#VU17395 Privilege escalation in Carousel
Vulnerability identifier: #VU17395
Vulnerability risk: Low
CVSSv3.1: 9 [CVSS:3.1/AV:N/AC:L/PR:N/UI:N/S:U/C:H/I:H/A:H/E:U/RL:U/RC:C]
CVE-ID:
CWE-ID:
CWE-264
Exploitation vector: Network
Exploit availability: No
Vulnerable software:
Carousel
Web applications /
Remote management & hosting panels
Vendor: Tightrope
Description
The vulnerability allows a remote attacker to gain elevated privileges on the target system.
The vulnerability exists due to arbitrary file upload.
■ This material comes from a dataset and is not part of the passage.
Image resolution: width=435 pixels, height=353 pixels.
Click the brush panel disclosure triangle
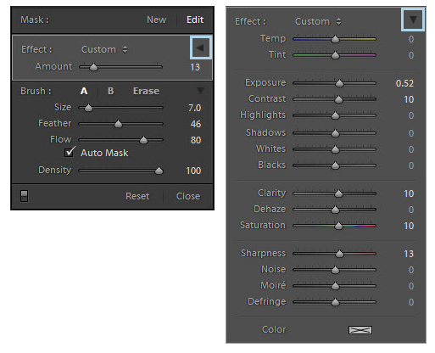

A remote attacker can make the SMB port available to remote systems, authenticate via SMB with Metasploit and gain full control over the system with administrator privileges.
Mitigation
Patch will be available on February 8.
Vulnerable software versions
Carousel: 7.0.0 - 7.0.4.104
External links
http://www.drewgreen.net/vulnerabilities-in-tightrope-media-systems-carousel/
Q & A
Can this vulnerability be exploited remotely?
Yes. This vulnerability can be exploited by a remote non-authenticated attacker via the Internet.
Is there known malware, which exploits this vulnerability?
No. We are not aware of malware exploiting this vulnerability.